Sunday, September 19, 2010

Newman Sunday

According to my trusty companion to the altar (Juergens, My Daily Missal, 1963), this is the 17th Sunday after Pentecost, ... apparently the parish was keeping, not so much the relevant Sunday in Ordinary Time (I don't know what number, I remain wisely ignorant of that), as the Beatification of John Henry Newman: hooray!

The processional hymn, therefore, was "Firmly I believe and truly", and the recessional, "Praise to the Holiest in the height" – both penned by the Beatus-elect, as part of his great poem The Dream of Gerontius, wherein these stanzas, amongst others, express the faith and trust and hope of the dying "old man" of the title: surely a figure of Everyman.  Likewise, the latter part of the sermon, as also more than a page of the parish bulletin, was all about about-to-be-Blessed John Henry.

Regarding that great poem, it is surely a very deep expression of Newman's profoundly Godward outlook, rightly Oriented toward the true East (as Donne said) – for this was a saint who daily, as well as praying the prayers of preparation for and thanksgiving after Mass in the Breviary or Missal, also recited the prayers for the dying, the Ordo commendationis animæ, which he prayed for his own and all mortal souls: 
  • the brief Litanies for the dying – quoted in Newman's Dream of Gerontius;
  • the prayer Proficiscere, anima christiana ("Go forth, Christian soul") – versified in Newman's Dream of Gerontius ("Go forth upon thy journey, Christian soul");
  • the prayer Deus misericors ("Merciful God");
  • the prayer Commendo te omnipotenti Deo ("I commend thee to almighty God");
  • the prayer Suscipe, Domine, servum tuum ("Receive, Lord, Thy servant"), set out as versicles and responses – versified in Newman's Dream of Gerontius ("Rescue him, O Lord, in this his evil hour");
  • the prayer Commendamus tibi ("We commend unto Thee");
  • the prayer Delicta juventutis... ne memineris ("Remember not the sins of his youth");
  • the prayer Clementissima Virgo ("Most clement Virgin");
  • the prayer Ad te confugio sancte Joseph ("To thee I fly, Saint Joseph");
  • and also, perhaps, the suggested aspirations in expiratione, at the time of expiring: Jesu, Jesu, Jesu... In manus tuas, Domine, commendo spiritum meum... Jesu, Maria, Joseph...

The eight long prayers in particular are most worthy meditations for all, the Cardinal evidently believed, as he taught by his own example.

Did he nightly say even the responsory Subvenite, with preces and collect, for his own soul?  A worthy devotion.

How many of us will have the chance of a deathbed as was the ideal of old, with priest and family gathered to pray as we pass on?  Perhaps our best chance is to pray these prayers now.
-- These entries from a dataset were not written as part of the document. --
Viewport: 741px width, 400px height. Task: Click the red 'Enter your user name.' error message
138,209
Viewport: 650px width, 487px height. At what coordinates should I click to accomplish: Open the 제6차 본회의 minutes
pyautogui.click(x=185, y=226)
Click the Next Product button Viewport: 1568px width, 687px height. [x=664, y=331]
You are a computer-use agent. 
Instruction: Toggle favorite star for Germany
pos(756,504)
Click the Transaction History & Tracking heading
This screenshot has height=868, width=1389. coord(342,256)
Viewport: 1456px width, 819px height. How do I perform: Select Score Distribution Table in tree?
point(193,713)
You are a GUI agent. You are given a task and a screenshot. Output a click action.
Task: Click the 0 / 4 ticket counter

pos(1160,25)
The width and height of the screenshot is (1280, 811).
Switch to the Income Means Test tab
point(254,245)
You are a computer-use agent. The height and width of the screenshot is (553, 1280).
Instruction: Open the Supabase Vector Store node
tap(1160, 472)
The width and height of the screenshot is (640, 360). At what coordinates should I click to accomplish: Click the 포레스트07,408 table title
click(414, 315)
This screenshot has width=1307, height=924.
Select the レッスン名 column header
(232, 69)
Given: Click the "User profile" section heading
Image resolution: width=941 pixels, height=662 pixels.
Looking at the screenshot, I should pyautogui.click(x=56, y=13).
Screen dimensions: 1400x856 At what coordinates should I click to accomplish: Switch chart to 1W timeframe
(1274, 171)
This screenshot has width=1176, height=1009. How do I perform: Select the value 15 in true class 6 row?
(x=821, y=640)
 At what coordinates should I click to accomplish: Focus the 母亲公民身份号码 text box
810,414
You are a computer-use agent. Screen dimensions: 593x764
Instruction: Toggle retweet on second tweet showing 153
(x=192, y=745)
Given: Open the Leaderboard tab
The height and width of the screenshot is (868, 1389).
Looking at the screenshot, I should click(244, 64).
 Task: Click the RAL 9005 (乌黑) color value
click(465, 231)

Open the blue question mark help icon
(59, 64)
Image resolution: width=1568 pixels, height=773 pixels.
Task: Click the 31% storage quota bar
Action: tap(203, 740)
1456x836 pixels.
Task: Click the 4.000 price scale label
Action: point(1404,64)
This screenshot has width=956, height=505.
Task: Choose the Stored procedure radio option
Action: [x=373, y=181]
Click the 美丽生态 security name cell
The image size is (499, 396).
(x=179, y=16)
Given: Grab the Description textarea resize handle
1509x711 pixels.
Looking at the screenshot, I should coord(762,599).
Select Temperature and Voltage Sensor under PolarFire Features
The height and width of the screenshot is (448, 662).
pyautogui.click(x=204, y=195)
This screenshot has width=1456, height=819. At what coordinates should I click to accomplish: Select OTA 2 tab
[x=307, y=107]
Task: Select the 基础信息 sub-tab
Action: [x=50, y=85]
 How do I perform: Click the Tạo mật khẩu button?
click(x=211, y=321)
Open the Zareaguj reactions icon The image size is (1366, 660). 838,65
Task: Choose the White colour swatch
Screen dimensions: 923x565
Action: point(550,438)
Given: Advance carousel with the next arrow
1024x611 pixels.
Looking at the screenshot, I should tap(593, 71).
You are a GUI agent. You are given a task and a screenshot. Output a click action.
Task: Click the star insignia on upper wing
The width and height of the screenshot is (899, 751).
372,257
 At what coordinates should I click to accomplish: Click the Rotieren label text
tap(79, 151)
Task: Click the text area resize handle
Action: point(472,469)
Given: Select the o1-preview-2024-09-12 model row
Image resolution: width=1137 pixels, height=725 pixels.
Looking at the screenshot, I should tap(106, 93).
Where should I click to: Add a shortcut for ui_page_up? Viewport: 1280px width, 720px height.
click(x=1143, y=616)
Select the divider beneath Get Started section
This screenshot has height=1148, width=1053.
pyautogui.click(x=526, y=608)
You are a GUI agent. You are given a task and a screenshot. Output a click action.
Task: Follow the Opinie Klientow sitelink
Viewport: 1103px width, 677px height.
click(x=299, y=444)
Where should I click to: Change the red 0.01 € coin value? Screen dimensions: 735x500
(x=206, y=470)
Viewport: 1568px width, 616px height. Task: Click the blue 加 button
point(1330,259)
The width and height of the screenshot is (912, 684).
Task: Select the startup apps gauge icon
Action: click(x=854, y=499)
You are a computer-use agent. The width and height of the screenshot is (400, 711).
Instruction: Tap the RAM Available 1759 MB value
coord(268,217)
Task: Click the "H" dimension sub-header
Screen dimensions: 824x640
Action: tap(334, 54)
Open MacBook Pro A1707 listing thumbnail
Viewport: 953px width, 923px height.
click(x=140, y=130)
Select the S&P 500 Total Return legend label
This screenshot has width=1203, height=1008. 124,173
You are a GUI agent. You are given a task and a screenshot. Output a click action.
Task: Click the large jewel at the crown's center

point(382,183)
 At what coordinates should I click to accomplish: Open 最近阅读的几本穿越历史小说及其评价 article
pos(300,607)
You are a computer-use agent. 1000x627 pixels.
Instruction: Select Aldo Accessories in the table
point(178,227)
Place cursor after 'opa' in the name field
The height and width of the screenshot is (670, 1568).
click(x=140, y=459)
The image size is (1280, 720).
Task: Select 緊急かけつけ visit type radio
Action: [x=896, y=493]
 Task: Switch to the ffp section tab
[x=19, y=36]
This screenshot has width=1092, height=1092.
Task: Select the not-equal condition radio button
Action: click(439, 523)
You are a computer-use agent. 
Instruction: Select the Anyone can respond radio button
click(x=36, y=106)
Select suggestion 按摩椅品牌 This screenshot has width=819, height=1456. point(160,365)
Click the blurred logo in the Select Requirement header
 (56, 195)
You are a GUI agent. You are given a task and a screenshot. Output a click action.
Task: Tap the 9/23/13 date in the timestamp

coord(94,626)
In particular, I recall the most saluary prayer, the Hail Mary: every time we say it, we supplicate her to "pray for us sinners now, and at the hour of our death".  A great consolation!

As for "Firmly I believe and truly", here are the seldom-sung first and last, Latin, verses thereof:

Sanctus fortis, Sanctus Deus,
De profundis oro te,
Miserere, Judex meus,
Parce mihi, Domine.

Sanctus fortis, Sanctus Deus,
De profundis oro te,
Miserere, Judex meus,
Mortis in discrimine.


******

For those curious, I like to read in my Trad. Missal as much of the Proper and Ordinary as possible, while still attending to the Mass going on – so for instance, singing the English paraphrase of the Gloria while reading the Latin, and ditto while saying the Creed.  Some prayers, such as the Domine non sum dignus, I always say in Latin, albeit softly enough for those around not to notice this singularity, I trust.  Using my hand-missal in this way helps me to deal with having perforce to attend the Novus Ordo, when I would far rather go to the Traditional Mass always, but cannot since it is not available here.

Listening to Bruckner in the car to and from Mass also helps – "Locus iste", "Ecce sacerdos magnus", and "Christus factus est", as sung just yester-day at the Pope's Mass in London.

The key to the modern Mass, I find, is attending one offered by a devout priest – some priests by their antics can make it a torture.  Yet, as a friend of mine put it, and he lives in a parish with a vile misbeliever, "Jesus has to come to Mass – so why don't you?".  Too true!  Offering oneself up as a victim soul helps in such circumstances; but when I've had to be at a service that was a congeries of liturgical abuses, I did become horribly upset – I suppose it gives me some tiny inkling of what people suffer when they are the innocent helpless targets of evildoers.